Section 6 Examples from actuarial science

  • Three Markov chain models for insurance problems

In this lecture we’ll set up three simple models for an insurance company that can be analysed using ideas about Markov chains. The first example has a direct Markov chain model. For the second and third examples, we will have to be clever to find a Markov chain associated to the situation.

6.1 A simple no-claims discount model

A motor insurance company puts policy holders into three categories:

  • no discount on premiums (state 1)
  • 25% discount on premiums (state 2)
  • 50% discount on premiums (state 3)

New policy holders start with no discount (state 1). Following a year with no insurance claims, policy holders move up one level of discount. If they start the year in state 3 and make no claim, they remain in state 3. Following a year with at least one claim, they move down one level of discount. If they start the year in state 1 and make at least one claim, they remain in state 1. The insurance company believes that probability that a motorist has a claim free year is \(\frac34\).

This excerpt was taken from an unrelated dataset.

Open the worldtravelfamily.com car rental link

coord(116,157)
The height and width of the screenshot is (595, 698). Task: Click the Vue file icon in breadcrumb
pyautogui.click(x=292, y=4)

We can model this directly as a Markov chain:

  • the state space \(\mathcal S = \{1,2,3\}\) is discrete;
  • the time index is discrete, as we have one discount level each year;
  • the probability of being in a certain state at a future time is completely determined by the present state (the Markov property);
  • the one-step transition probabilities are not time dependent (time homogeneous).

The transition probability and transition diagram of the Markov chain are: \[ \mathsf P = \begin{pmatrix} \frac14 & \frac34 & 0 \\ \frac14 & 0 & \frac34 \\ 0 & \frac14 & \frac34 \end{pmatrix} . \]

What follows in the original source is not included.